Al aparecer los boios y los rulingos, los helvecios, que se estaban retirando colina arriba, comenzaron primero a resistir y luego a empujar a nuestros hombres hacia terreno llano. Fueron momentos de gran angustia. Si nuestra línea cedía, todo el ejército correría peligro de quedar aniquilado. Pero nuestros hombres, una vez en la llanura, volvieron a formarse y a entablar combate. Detrás de ellos y a su derecha podían oír el estrépito de otra batalla, la que libraba nuestra tercera línea con los boios y los tulingos. Aquí también una derrota local habría significado un completo desastre, y también aquí en los primeros momentos críticos del ataque nuestros hombres se mantuvieron firmes y lucharon magníficamente. Al cabo de unos pocos minutos comprendí que había pasado el peligro de una derrota total. Era ahora una batalla de soldados, y los mejores soldados ganarían poco a poco, y no necesariamente una victoria decisiva. Y así ocurrió. Después de casi tres horas de lucha, el cuerpo principal de las fuerzas helvecias, que había sufrido muy graves pérdidas, volvió a retirarse colina arriba, y al mismo tiempo los boios y los rulingos retrocedieron hacia sus carros. Nada permitía llamar a aquella retirada una huida, y nuestras primeras dos líneas, que habían sufrido muchas bajas, dejaron que el enemigo abandonara el combate. Evidentemente, no estaban en condiciones de intentar una persecución.
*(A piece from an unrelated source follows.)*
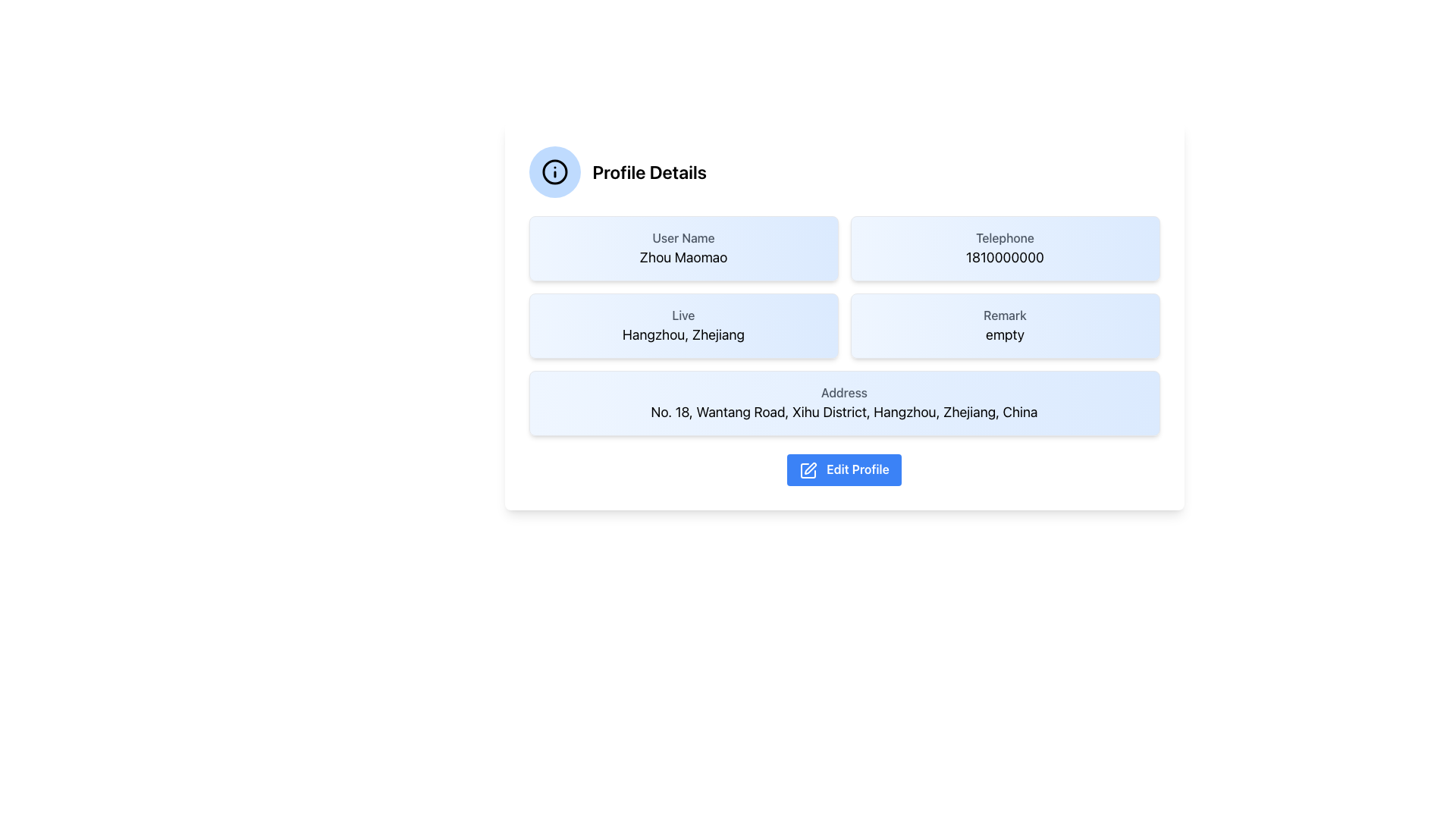  Describe the element at coordinates (843, 403) in the screenshot. I see `the Text Display Component that shows the title 'Address' and the detailed address 'No. 18, Wantang Road, Xihu District, Hangzhou, Zhejiang, China'` at that location.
A todo esto caía la tarde, y reuní a las tropas para realizar un esfuerzo final antes de que oscureciera. Con la totalidad de nuestra tercera línea y otras cohortes que formé con elementos de las otras dos líneas lanzamos un ataque contra el círculo que formaban los carros del enemigo y que contenían gran parte de sus propiedades y de sus mujeres y niños. Aquí la lucha fue feroz, y el estrépito, indescriptible. Nuestros hombres estaban casi enloquecidos por la sangre que ya habían derramado; los gritos de las mujeres helvecias que permanecían en los carros con los pechos expuestos y los brazos extendidos o que se unían a los hombres en la lucha, obraron sobre nosotros como si fueran nuestro propio grito de guerra. Cuando por fin irrumpimos a través del circulo, tomamos muy pocos prisioneros.

Era en verdad una victoria, y pronto recibí las felicitaciones de los miembros de mi estado mayor; pero yo mismo sabía perfectamente que habíamos obtenido ese triunfo no por mi habilidad o ciencia, sino enteramente por la disciplina y cualidades combativas de las tropas. Si se hubiera tratado tan sólo de una cuestión de dirección militar, yo merecía que se me hubiera derrotado. Además, aunque habíamos causado numerosas bajas en el enemigo, nosotros no habíamos salido indemnes. Aún quedaban unos ciento treinta mil helvecios. Se batieron en retirada durante la noche, y a mí me hubiera gustado hallarme en condiciones de perseguirlos; pero lo cierto es que tuve que pasar tres días en el campo de batalla para dar sepultura a nuestros muertos y asistir a nuestros heridos. Durante esos días empleé mucho tiempo en cuidar que cada soldado o centurión que se hubiera distinguido en la lucha fuera convenientemente recompensado.

Era una victoria. No cabía ninguna duda. Y los resultados que siguieron inmediatamente después fueron de máxima importancia. Pero no podía permitirme muchas más victorias de esta clase.